Irinotecan (CPT-11) is a water-soluble camptothecin derivative that has demonstrated clinical activity against colorectal [1], [2] and small cell lung cancers [3], as well as showing promising activity in other cancer indications [4], [5]. Camptothecins promote apoptosis by stabilising the cleavable complex formed between topoisomerase I (topo I) and DNA [6]. This mechanism is dependent on the integrity of the lactone ring common to all camptothecins; however, the lactone ring undergoes a pH-dependent reversible hydrolysis that favours the carboxy derivative at physiological pH [7]. Consequently, drug delivery technologies, including liposomes, have been investigated as a means to stabilise the lactone ring. Liposome formulations of topotecan and irinotecan, the two approved water-soluble camptothecins, which trap the drug in the acidic aqueous core of the liposome, have been reported [8], [9], [10], [11], [12], [13], [14], [15], [16], [17], [18], [19], [20], [21], [22]. Further, liposomes have been used to solubilise hydrophobic camptothecins such as SN-38 (the active metabolite of CPT-11) [23], [24], [25] and 9-nitrocamptothecin (9-NC) [13], [26]. Parental formulations of liposomal lurotecan (NX211/OSI-211) [27] and an aerosol preparation of liposomal 9-NC have been tested clinically [28], [29].

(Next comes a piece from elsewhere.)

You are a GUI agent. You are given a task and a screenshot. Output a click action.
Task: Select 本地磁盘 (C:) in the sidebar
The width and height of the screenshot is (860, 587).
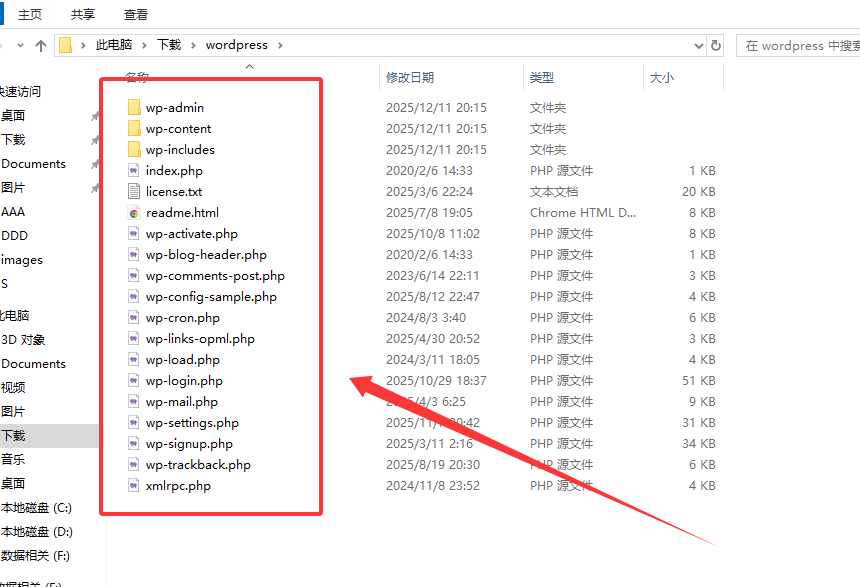[x=37, y=508]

Weakly basic drugs such as irinotecan can be loaded into preformed liposomes that exhibit a transmembrane pH gradient (acidic inside) [30]. This approach traps the drug in an acidic environment as well as achieving efficient (>98%) loading [9] using a method that is suitable for pharmaceutical development [31]. Transmembrane pH gradients can be created directly by preparing liposomes in a well-buffered acidic solution [32]. Alternatively, “self-generating/self-maintaining” systems can generate a pH gradient by the presence of a transmembrane ammonium sulfate gradient [33], or by the intravesicular entrapment of a monovalent, or divalent, metal ion coupled with an appropriately selected ionophore [34]. As an alternative to these methods, we have recently described an encapsulation method that relies on formation of a copper ion/camptothecin complex, which can facilitate encapsulation of irinotecan or topotecan in the presence or absence of a transmembrane pH gradient [15], [35].

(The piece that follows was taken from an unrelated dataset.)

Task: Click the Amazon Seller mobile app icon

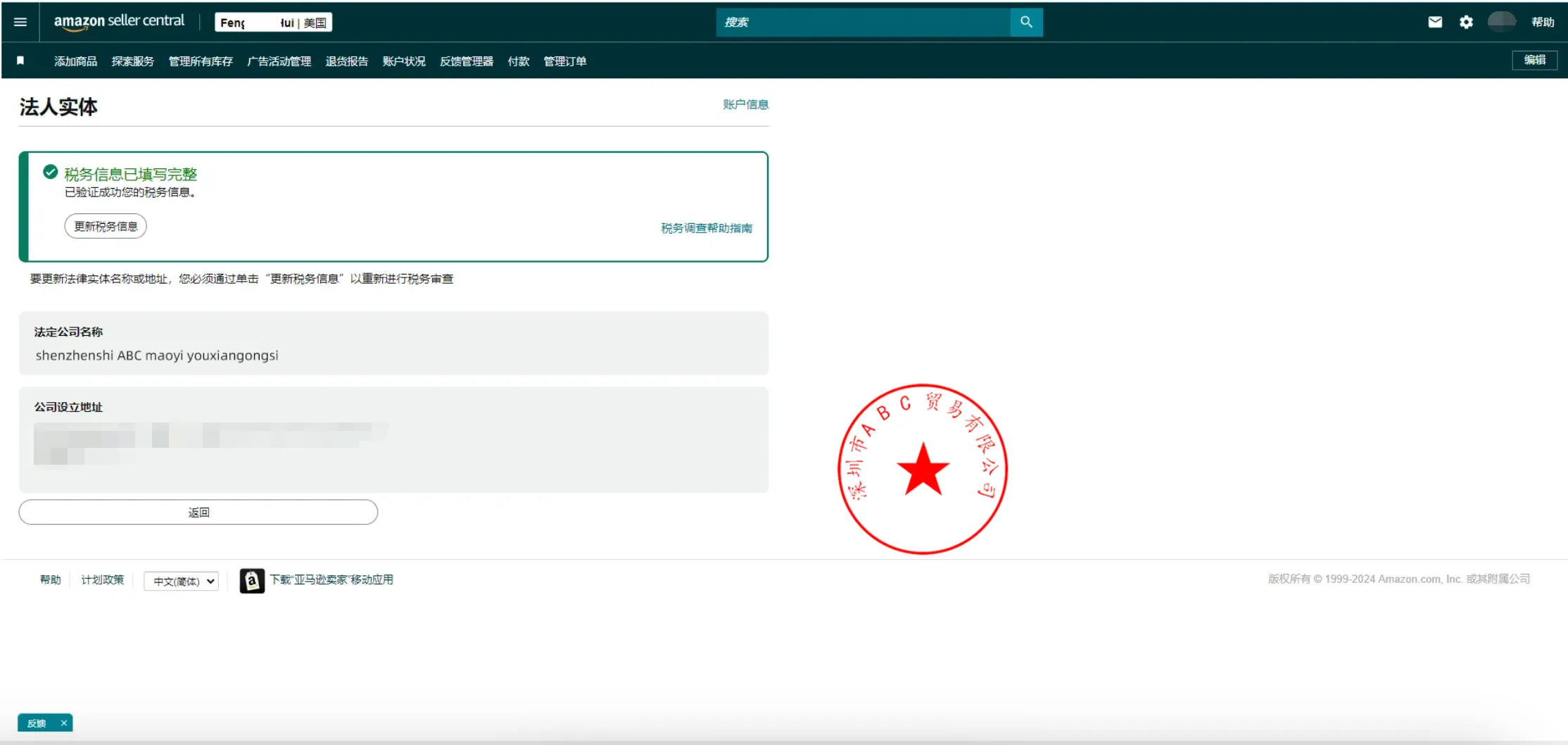Action: (x=252, y=580)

The ideal drug delivery system would retain its therapeutic payload until it reaches the target site whereupon the drug would be released. Resultantly, research has focused on strategies to engineer drug retention and controlled release [36]. This study investigated the influence of transition metal-based drug encapsulation technology on irinotecan retention by a generic liposomal formulation (DSPC/Chol (55:45 mol%)). The therapeutic activity of simple liposomal anti-cancer drug formulations is dependent on the rate of release of the encapsulated drug from the liposomes following intravenous administration [37], [38], [39]. For example, increased drug retention of the vinca alkaloid vincristine was associated with increased therapeutic effects [40]; however, if vincristine retention exceeded a certain limit, a decrease in therapeutic effect was noted [41]. Similarly, liposomal formulations of the anthraquinone mitoxantrone that achieved optimal drug delivery to sites of tumour growth (e.g., formulations that retain the drug well) exhibited less therapeutic activity when compared to formulations that released the drug more rapidly and were less efficient in mediating tumour-specific drug delivery [42], [43].

The studies reported herein demonstrated that the method of irinotecan encapsulation by DSPC/Chol liposomes can have surprising effects on drug retention following in vivo administration and that better irinotecan retention was associated with significant improvements in therapeutic efficacy.